Texto em que o poeta apresenta o relatório sobre os efeitos resultantes da ação da gravidade sobre os porcos



Há poucos dias, eu  elogiava o trabalho poético de PJ Harvey, ao ler a notícia de que ela pretende lançar uma coletânea de poemas em 2015, intitulada The Hollow of the Hand (que título!), em parceria com o cineasta e fotógrafo Seamus Murphy, criador dos filmes para seu álbum Let England Shake (2011). Repito aqui o que disse nas redes sociais: já tenho muito respeito por Polly Jean, poeta. Várias de suas letras funcionam muito bem na página, e aprendi algumas coisas com ela. Quem se interessa pela tradição oral e o trobar medieval não se espanta. Sempre apreciei nela o que chamo de tristeza raivosa, algo que busco em alguns poemas. Não choramingar, mas só deixar cair a lágrima se os dentes estiverem trancados uns nos outros. Uma coisa que me parece clara em certas canções suas é a lição de que minimalismo e concisão não precisam significar esterilidade emocional. Sente-se isso também em Lorine Niedecker ou Robert Creeley, por exemplo.
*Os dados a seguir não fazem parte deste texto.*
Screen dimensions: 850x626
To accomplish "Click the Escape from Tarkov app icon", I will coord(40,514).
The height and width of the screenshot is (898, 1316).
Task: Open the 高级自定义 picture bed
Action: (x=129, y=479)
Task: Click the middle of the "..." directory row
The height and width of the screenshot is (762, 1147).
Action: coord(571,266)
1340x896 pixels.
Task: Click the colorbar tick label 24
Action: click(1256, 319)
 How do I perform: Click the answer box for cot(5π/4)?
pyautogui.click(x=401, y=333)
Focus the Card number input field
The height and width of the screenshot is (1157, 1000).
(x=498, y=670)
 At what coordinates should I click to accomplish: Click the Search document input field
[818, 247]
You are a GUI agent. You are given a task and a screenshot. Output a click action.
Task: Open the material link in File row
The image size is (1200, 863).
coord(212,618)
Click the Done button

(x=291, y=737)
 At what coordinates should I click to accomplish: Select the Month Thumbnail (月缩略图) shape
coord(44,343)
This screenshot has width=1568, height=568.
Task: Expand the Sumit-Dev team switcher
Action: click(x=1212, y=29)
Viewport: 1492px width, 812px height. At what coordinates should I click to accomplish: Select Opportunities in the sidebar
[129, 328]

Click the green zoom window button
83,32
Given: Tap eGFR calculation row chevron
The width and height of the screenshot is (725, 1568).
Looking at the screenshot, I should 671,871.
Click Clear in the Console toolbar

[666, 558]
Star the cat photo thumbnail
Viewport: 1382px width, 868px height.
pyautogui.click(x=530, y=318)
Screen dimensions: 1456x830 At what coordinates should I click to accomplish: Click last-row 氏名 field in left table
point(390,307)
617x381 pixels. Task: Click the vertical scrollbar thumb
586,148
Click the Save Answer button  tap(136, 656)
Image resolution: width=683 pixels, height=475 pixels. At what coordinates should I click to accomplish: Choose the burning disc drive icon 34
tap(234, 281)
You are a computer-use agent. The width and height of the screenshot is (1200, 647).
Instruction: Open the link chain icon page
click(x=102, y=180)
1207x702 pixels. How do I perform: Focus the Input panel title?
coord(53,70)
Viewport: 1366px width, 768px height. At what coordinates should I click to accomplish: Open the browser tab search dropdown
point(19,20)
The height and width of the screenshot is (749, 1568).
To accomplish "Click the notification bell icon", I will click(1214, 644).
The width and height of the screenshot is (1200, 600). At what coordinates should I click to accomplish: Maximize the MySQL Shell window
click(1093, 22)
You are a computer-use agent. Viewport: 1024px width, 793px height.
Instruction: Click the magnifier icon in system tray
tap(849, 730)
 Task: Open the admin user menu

No artigo, ela diz ter muito interesse pela imagem, o que fica claro ao percebermos a força fanopaica de canções como "Is this desire?" e "Rub till it bleeds". Polly Jean foi importante para mim em dois momentos específicos. Lançou o álbum Stories from the City, Stories from the Sea (2000), com canções que me ajudaram muito em 2001. E, em 2011, o pior ano da minha vida, o ano em que escrevi Cigarros na cama, ouvi muito seu White chalk (2007). White chalk é um grande álbum, com canções que são realmente primores, como "The devil" e especialmente "Dear darkness". A força destas canções, para mim, beira o místico, como em certos poemas de Hilda Hilst, como "A Mula de Deus".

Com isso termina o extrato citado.